- Founded: 15 February 1955
- Ideology: Communism; Marxism-Leninism; Republicanism;
- Political position: Far-left
- International affiliation: IMCWP
- Council of Representatives: 0 / 40
- Shura Council: 0 / 40

= National Liberation Front – Bahrain =

The National Liberation Front—Bahrain (جبهة التحرير الوطني—البحرين) is a Marxist-Leninist party in Bahrain. It was founded on 15 February 1955, the first leftist party in the Arab states of the Persian Gulf. Among the founder-members were Hassan Nezam (1922–1958), the principal founder, who was killed in Tehran in 1958 by SAVAK. (Hassan Nezam was also a leading regional figure in the Tudeh Party of Iran, Khuzestan province, under the name Hassan Dorood.) Other founders were Erik Mansoorian, who died in Abadan after returning to Iran in 1964, Hassan M. Saleh (1926–2000), who from the early 1960s was in a state of chronic mental dysfunction as a result of severe torture, Ali Madan (1932–1995), Ahmed al-Thawadi, “Saif Bin Ali” (1937–2006), and Ali Dawaigher (1938-2013).

== History ==
In the 1960s and 70s the NLF, headed by Saif Bin Ali, assisted by Yousif Ajaji (born 1939) and Abdulla Rashid Binali (born 1935), played a leading part in two major events: the March Intifada (uprising) of 1965, in which nationalist forces rose up against British colonialism, and the labour movement of the early 1970s.

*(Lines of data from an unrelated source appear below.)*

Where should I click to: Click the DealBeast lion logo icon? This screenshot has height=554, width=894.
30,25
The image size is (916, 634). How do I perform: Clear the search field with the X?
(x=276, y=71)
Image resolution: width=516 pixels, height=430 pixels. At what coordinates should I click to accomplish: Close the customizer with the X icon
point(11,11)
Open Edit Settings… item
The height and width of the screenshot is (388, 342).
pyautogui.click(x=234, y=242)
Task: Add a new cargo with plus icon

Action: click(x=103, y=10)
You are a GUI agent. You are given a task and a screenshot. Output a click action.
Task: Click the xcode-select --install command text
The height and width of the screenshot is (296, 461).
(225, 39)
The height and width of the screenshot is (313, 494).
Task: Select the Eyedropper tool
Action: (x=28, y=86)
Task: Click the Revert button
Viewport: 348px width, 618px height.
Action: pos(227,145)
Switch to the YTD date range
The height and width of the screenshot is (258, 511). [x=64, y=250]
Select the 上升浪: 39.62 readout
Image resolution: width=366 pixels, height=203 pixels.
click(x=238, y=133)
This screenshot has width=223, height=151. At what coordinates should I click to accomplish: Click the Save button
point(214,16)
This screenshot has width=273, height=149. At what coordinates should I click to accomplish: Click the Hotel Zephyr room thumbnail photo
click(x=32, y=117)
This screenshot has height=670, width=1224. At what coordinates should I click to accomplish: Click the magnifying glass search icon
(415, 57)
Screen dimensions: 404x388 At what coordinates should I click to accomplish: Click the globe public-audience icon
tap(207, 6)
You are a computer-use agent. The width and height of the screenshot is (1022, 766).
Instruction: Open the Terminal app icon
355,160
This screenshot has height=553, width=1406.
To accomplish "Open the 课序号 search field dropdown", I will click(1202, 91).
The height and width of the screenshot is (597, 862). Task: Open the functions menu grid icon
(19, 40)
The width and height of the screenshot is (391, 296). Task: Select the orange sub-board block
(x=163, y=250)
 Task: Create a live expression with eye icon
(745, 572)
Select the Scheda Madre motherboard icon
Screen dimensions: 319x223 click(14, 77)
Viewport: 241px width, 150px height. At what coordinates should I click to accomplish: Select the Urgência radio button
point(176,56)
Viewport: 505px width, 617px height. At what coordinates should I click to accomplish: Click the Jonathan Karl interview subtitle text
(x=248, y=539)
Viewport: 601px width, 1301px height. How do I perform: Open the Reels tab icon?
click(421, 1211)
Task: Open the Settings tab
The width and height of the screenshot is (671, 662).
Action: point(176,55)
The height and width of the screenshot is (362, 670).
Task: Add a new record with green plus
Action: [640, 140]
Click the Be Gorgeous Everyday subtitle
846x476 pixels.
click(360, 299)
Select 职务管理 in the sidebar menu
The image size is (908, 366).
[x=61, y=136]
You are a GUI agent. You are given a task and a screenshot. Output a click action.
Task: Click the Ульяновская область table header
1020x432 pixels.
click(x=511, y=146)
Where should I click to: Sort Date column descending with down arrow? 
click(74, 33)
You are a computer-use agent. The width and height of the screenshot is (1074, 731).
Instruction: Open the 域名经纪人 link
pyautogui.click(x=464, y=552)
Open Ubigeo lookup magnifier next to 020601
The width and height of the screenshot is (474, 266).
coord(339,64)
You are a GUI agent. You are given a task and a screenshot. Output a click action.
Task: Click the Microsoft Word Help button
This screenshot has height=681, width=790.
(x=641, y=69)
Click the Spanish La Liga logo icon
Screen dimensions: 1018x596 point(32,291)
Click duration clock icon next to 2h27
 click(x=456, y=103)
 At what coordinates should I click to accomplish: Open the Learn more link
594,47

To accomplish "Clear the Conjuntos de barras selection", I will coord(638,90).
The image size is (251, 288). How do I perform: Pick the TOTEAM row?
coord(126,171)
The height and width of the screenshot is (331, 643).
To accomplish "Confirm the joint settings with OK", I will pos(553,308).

The first event led eventually to the independence of Bahrain from the British in 1971; the second event accelerated the move towards a significant improvement in the political atmosphere and the emergence of the first parliament in Bahrain and the first constitution (the 1973 constitution).

By the first half of the 1970s the NLF was the major political force in the country, and following the 1973 election it had eight members in the Bahrain National Assembly (parliament) or 40% of elected MPs (30 were elected and 14 appointed). In 1975, however, the Assembly was dissolved and the constitution suspended. The NLF was harshly repressed by the regime, and many activists and leaders went into exile. The most severe assault came in the mid-80s, specifically in 1986, with the decision of the regime to crush the NLF. Almost the whole clandestine organisation collapsed, some members died under torture, and a large number were sentenced to long terms of imprisonment after false and illegal confessions.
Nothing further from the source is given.